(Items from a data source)
▬▬▬▬▬▬▬▬▬▬

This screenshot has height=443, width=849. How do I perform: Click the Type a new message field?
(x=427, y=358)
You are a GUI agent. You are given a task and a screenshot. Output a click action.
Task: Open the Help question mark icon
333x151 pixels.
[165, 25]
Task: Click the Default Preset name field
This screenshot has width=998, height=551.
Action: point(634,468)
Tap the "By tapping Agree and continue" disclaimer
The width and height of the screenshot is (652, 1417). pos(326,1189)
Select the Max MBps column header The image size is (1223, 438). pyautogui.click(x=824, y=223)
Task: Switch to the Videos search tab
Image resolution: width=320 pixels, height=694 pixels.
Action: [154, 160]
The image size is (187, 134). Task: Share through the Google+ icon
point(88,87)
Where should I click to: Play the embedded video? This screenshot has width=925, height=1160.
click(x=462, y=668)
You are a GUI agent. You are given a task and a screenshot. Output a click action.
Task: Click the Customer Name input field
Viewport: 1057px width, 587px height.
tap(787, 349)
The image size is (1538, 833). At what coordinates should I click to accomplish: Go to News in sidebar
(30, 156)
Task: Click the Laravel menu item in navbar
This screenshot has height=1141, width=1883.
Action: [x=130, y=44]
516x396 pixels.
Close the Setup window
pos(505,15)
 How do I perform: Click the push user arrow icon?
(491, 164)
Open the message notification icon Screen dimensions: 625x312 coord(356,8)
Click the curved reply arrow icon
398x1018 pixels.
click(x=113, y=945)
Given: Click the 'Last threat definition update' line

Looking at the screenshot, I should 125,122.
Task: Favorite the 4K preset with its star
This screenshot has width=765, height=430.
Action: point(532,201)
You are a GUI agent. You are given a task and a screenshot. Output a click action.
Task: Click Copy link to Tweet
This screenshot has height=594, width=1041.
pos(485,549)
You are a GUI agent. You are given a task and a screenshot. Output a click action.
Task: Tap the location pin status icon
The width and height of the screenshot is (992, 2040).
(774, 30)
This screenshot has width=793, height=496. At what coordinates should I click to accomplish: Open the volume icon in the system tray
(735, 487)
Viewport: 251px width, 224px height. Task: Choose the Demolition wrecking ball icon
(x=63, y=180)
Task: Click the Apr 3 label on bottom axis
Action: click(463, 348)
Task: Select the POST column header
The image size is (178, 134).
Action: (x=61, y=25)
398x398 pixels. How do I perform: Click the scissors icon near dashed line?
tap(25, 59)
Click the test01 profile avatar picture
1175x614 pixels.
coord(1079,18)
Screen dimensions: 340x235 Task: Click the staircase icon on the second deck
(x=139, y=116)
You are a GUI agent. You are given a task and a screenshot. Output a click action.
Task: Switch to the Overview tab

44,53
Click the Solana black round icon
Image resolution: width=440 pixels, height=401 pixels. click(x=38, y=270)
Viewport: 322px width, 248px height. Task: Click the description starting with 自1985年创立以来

▬▬▬▬▬▬▬▬▬▬

**Work item:** Please show all lines from the entries that contain the word "column".

**Task answer:**
Select the Max MBps column header The image size is (1223, 438). pyautogui.click(x=824, y=223)
Task: Select the POST column header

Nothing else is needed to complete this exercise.